Clozapine levels can be influenced by many factors, including pharmacogenomic variability, pharmacokinetic drug interactions, and infection/inflammation. The concentration-to-dose ratio (C/D), a measure of a medication's rate of metabolism and clearance, may increase during an acute infection due to decreased medication metabolism and clearance.

Case Report

A 56-year-old White man was restarted on clozapine and titrated up to 350 mg/d with therapeutic steady-state levels (C/D 1.11) on hospital day (HD) 69. At this time, he was also being treated for COPD exacerbation. For the next month, he continued to complain of cough, but vital signs and chest x-ray remained normal. Labs were unremarkable except for occasional leukocytosis that would resolve on repeat evaluation. A routine clozapine level drawn on HD 104, resulted on day 108 and showed clozapine toxicity with C/D 4.05, although the patient was asymptomatic. After receipt of labs on day 109, showing elevated WBC count, he was immediately sent to the emergency room where he was admitted for treatment of pneumonia. On return to the state hospital, the patient was continued on 100 mg clozapine and titrated to 200 mg/d based on low drug levels. He continued to do well on 200 mg/d clozapine with C/D averaging 1.13 (range, 0.75-1.52).

Discussion

Acute infection and illness can lead to significantly increased clozapine levels and toxicity, even if symptoms of toxicity are minimal or absent. This appears to be the first report of a toxic level being the first indication of severe medical illness.

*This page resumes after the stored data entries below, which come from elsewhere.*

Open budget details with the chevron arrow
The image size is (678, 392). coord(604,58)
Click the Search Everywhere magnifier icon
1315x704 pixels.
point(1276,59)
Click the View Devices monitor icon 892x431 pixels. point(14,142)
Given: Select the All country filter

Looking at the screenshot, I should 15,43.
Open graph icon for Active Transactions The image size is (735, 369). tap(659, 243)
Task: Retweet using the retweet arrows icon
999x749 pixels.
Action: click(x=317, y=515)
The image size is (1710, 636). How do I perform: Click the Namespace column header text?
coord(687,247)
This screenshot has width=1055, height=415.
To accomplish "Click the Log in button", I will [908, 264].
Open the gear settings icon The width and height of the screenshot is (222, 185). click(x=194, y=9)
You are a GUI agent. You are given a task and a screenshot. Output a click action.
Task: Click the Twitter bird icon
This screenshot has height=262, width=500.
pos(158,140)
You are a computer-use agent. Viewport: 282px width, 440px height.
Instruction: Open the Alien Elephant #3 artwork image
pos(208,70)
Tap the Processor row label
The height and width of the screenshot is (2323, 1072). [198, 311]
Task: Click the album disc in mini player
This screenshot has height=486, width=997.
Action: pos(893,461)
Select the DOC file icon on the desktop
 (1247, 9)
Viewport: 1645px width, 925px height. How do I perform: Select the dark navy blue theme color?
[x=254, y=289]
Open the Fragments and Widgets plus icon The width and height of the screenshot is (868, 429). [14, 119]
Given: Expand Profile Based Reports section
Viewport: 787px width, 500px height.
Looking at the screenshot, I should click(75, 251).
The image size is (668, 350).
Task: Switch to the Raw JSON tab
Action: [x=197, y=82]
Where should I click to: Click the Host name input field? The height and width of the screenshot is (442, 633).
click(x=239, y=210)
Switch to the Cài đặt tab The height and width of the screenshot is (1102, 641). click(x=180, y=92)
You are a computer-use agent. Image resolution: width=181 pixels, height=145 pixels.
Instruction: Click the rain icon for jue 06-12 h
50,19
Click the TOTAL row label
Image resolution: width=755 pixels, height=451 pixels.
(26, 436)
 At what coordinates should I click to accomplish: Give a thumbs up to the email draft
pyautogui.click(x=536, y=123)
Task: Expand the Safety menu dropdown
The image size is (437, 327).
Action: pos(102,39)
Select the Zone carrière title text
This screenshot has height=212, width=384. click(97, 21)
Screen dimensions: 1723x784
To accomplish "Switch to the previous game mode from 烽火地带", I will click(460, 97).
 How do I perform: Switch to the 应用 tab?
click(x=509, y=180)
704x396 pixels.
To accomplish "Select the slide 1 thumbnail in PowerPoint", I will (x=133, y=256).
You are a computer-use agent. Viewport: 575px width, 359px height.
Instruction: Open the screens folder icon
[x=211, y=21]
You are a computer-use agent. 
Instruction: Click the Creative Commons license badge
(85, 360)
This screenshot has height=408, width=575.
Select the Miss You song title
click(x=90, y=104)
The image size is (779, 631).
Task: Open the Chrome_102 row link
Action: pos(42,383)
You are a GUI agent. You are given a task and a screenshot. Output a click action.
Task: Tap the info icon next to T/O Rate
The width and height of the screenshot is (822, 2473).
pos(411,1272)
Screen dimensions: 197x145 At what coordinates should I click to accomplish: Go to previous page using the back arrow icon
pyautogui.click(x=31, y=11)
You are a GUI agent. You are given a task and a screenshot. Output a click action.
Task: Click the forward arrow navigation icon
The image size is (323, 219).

Clozapine is the most efficacious antipsychotic but is reserved for treatment-resistant schizophrenia owing to potentially serious side effects.1  Although there is significant intra- and interindividual variability of plasma levels, the threshold where risks outweigh the benefits is often considered to be 1000 mcg/L or higher.2,3  Clozapine is metabolized primarily by cytochrome P450 isoenzyme 1A2 (CYP1A2) to its major metabolite, N-desmethylclozapine (norclozapine). Clozapine and norclozapine levels can be influenced by many factors including genotype, pharmacokinetic drug-drug interactions, smoking, excessive caffeine, and infection/inflammation.2-7  Acute infection and inflammation can reduce expression of CYP1A2 by up to 90% due to an increase in inflammatory cytokines such as interleukin-6, interferon, and tumor necrosis factor-α. This reduction in CYP1A2 can result in significantly elevated clozapine levels due to decreased metabolism.8-10 

At steady state, the rate of metabolism and clearance can be measured by the medication's concentration-to-dose ratio (C/D).11  For clozapine, the C/D ratio is typically obtained by dividing the clozapine concentration by the clozapine dose with normal values between 0.6 and 1.2.11-13  Higher C/D ratios may be seen in females, non-smokers, those of Asian descent, CYP1A2-poor metabolizers, those with concomitant CYP1A2 inhibitors, obese individuals, and those with acute inflammation.14  Lower C/D ratios may indicate a lack of adherence or higher medication clearance owing to male sex, smoking, non-Asian ethnicity, and those with concomitant CYP1A2 inducers. Another measure commonly used is the clozapine-to-norclozapine (C/N) ratio, with a ratio of >2 suggesting saturated metabolism.15,16  This case describes a patient with a significant increase in clozapine level identified prior to the diagnosis of pneumonia and allows for comparison of levels before, during, and after infection. This appears to be the first case report of a toxic clozapine level prompting further evaluation and eventual diagnosis of severe, acute infection.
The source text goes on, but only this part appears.